As the healthcare industry increasingly integrates artificial intelligence into tasks such as summarizing doctors' notes and analyzing health records, a new study led by Stanford School of Medicine researchers has unveiled a critical concern. It highlights how AI-driven chatbots may be perpetuating racist and inaccurate medical ideas, potentially exacerbating health disparities faced by Black patients. These chatbots, trained on vast internet text datasets, responded to medical questions with misleading and racially biased answers, which can have real-world consequences, leading to medical racism.
The study, published in the journal Digital Medicine, analyzed popular AI chatbots, including ChatGPT, Google's Bard, and others. These chatbots failed when asked medical questions about topics such as kidney function, lung capacity, and skin thickness, often reinforcing false beliefs about biological differences between Black and white individuals. These misconceptions, historically debunked, have contributed to medical providers misdiagnosing health concerns and providing less relief to Black patients.

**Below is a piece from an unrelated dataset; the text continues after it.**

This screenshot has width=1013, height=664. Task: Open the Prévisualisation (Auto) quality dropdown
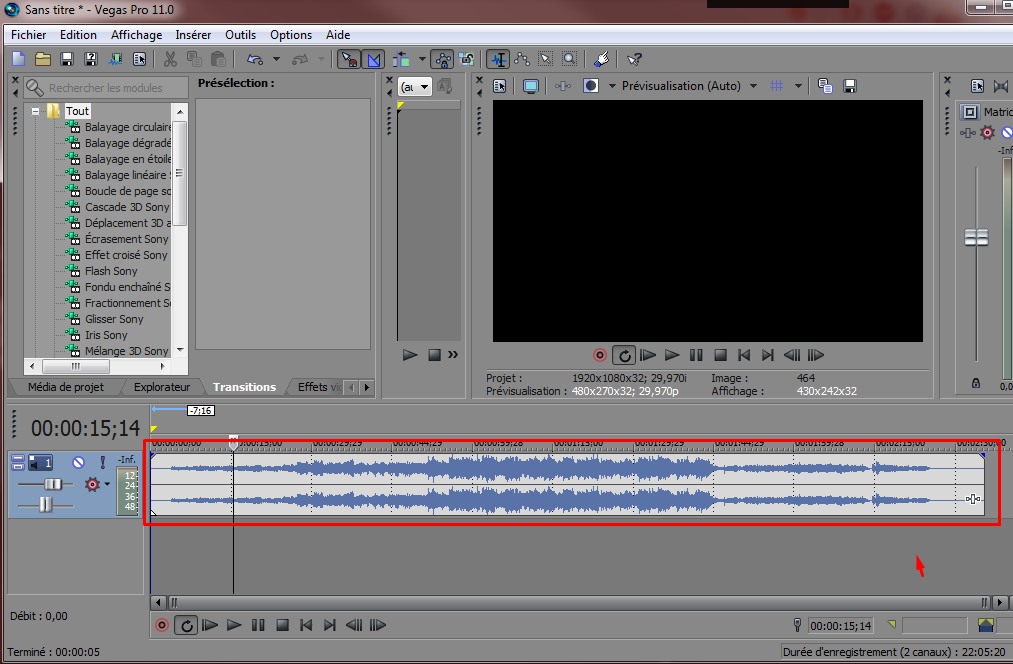(x=753, y=86)
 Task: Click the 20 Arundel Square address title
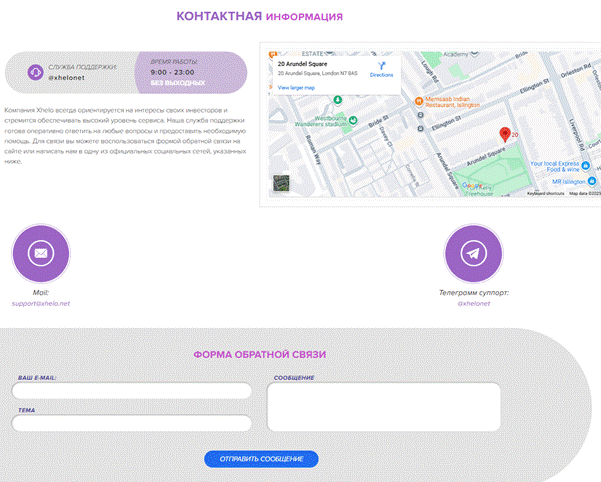[x=301, y=63]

The concerns raised by this study are not just theoretical. As physicians increasingly experiment with chatbots and AI language models in their work, patients are also turning to these tools to assist in diagnosing symptoms. The racially biased information generated by chatbots could directly influence patient perceptions and potentially exacerbate health disparities.
The research found that chatbots parroted incorrect information about skin thickness differences between Black and white skin and made erroneous calculations regarding lung capacity for Black individuals. Such inaccuracies have no basis in medical reality and contribute to harmful stereotypes.

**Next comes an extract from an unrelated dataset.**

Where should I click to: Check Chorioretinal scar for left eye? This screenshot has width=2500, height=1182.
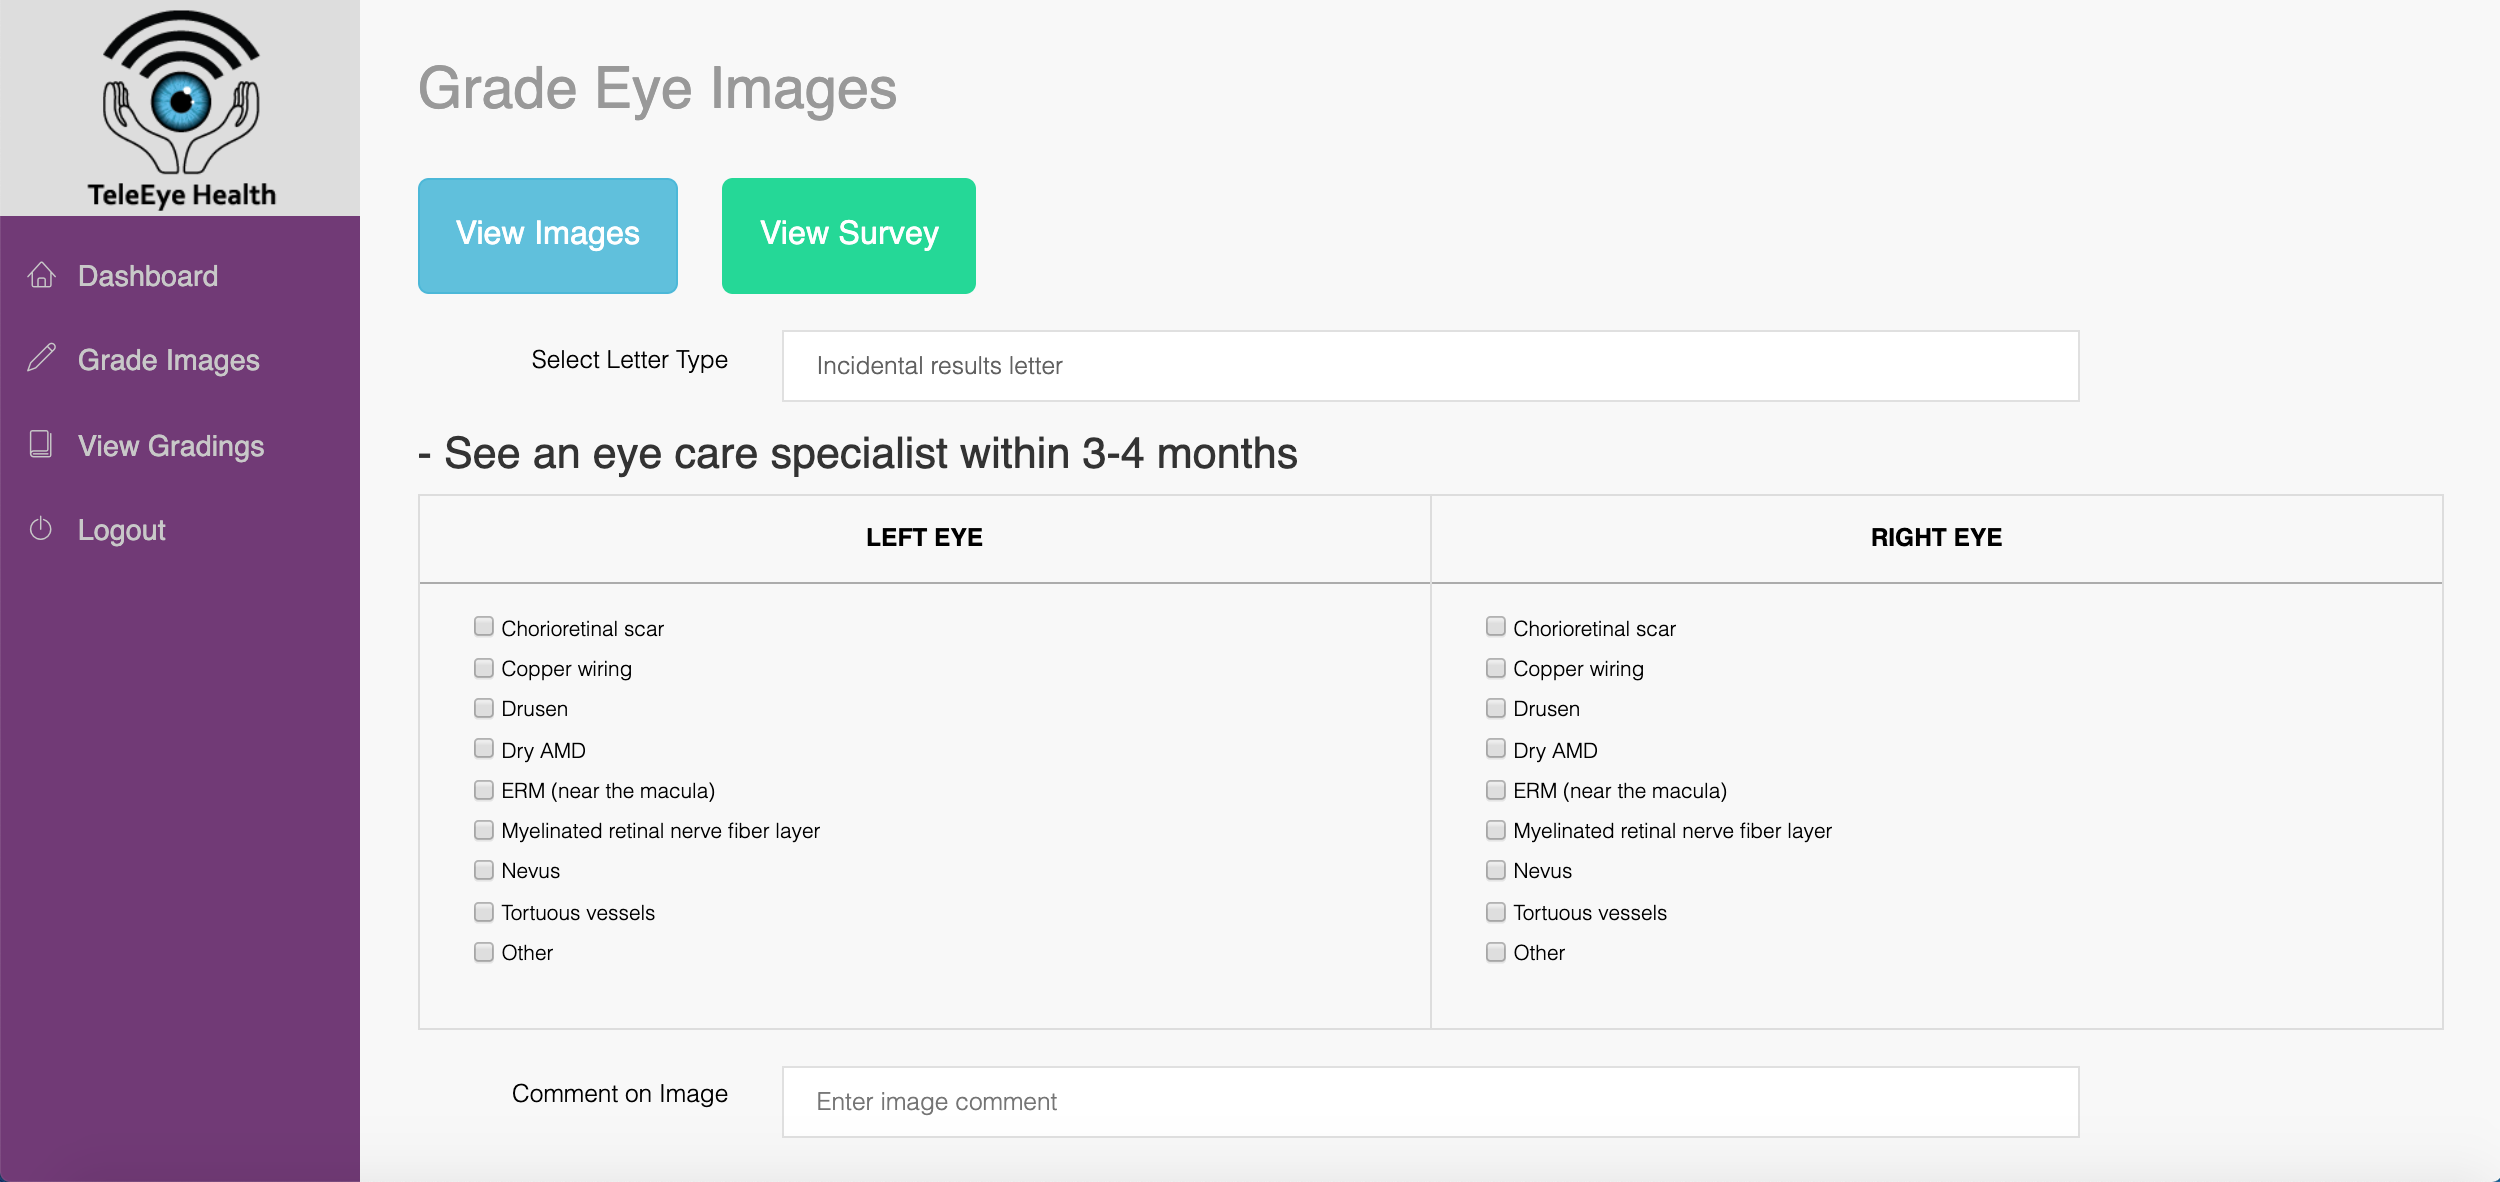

Both Google and OpenAI responded to the study, highlighting their efforts to mitigate bias in their models and emphasizing that chatbots are not a replacement for medical professionals. Google recommended that users refrain from relying on Bard for medical advice.
While chatbots have shown potential in assisting human doctors with diagnoses, they are far from perfect, as their "black box" nature makes it challenging to understand potential biases and diagnostic limitations. The use of large language models in clinical settings remains an area of active exploration, with researchers and healthcare institutions looking to create more accurate and equitable AI tools.
The study's findings serve as a critical reminder of the importance of addressing biases and inaccuracies in AI chatbots and language models, particularly in medical contexts. As the healthcare industry invests heavily in AI, ensuring these tools are equitable, reliable, and bias-free is vital to improve patient care and reduce healthcare disparities.